Unlike with Rules and legislation changes, there was little opportunity to scrutinise the detail of what are in fact significant changes to the immigration system prior to their coming into force (bar selective ‘user testing’, which is rarely transparent to all). And, as with so many tech developments, as the process or ‘app’ itself increasingly takes centre stage over the content (in this case the law) that underpins it, there are risks.
This article looks at some of the practical and legal aspects of the move to digital immigration applications, both positive and negative; and speculates on some of the biggest concerns as to the road ahead. While the new systems can bring efficiencies in terms of procedure, and as regards the types and extent of evidence that must be provided, their roll-out is often accompanied by poor communication and practical/technical glitches. There are wider concerns about whether online forms and systems can remain fully in tandem with, and sufficiently cover all aspects of, the law which underpins them. In addition, it is likely that digitisation will usher in an increase both in the extent of automated or digitally assisted decision-making, and in data-sharing, both of which have some worrying implications.
The move to digital
Digitisation has come in several waves, initially commencing a few years ago with a rather basic online application form system for overseas visa applications (visa4uk). That was followed by the introduction of a more sophisticated user-tested application system for certain in-country applications, then a similar new out-of-country system for particular application types (AccessUK).
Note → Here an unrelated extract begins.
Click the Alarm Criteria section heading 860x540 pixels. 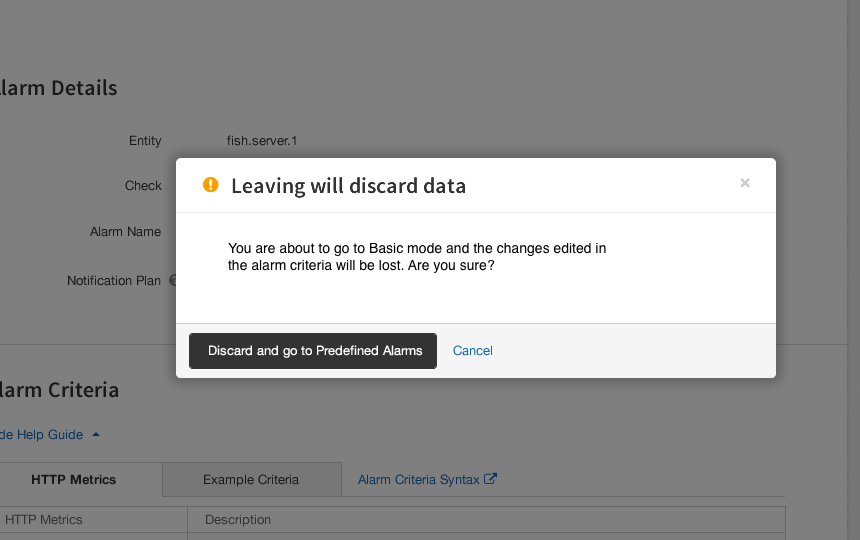point(59,390)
The beginning of November 2018 saw a major switch-over to online forms, so that the majority of immigration applications can (and in many cases must) be made online.
[ebook 28672]The new settled status scheme being introduced to give EEA citizens domestic immigration status after Brexit is taking things a few steps further. A mobile phone app (currently limited to Android devices) reads passport chips, and digitisation is encroaching further into the decision-making process, as a new tool automatically searches HMRC and DWP digital records for evidence of previous residence.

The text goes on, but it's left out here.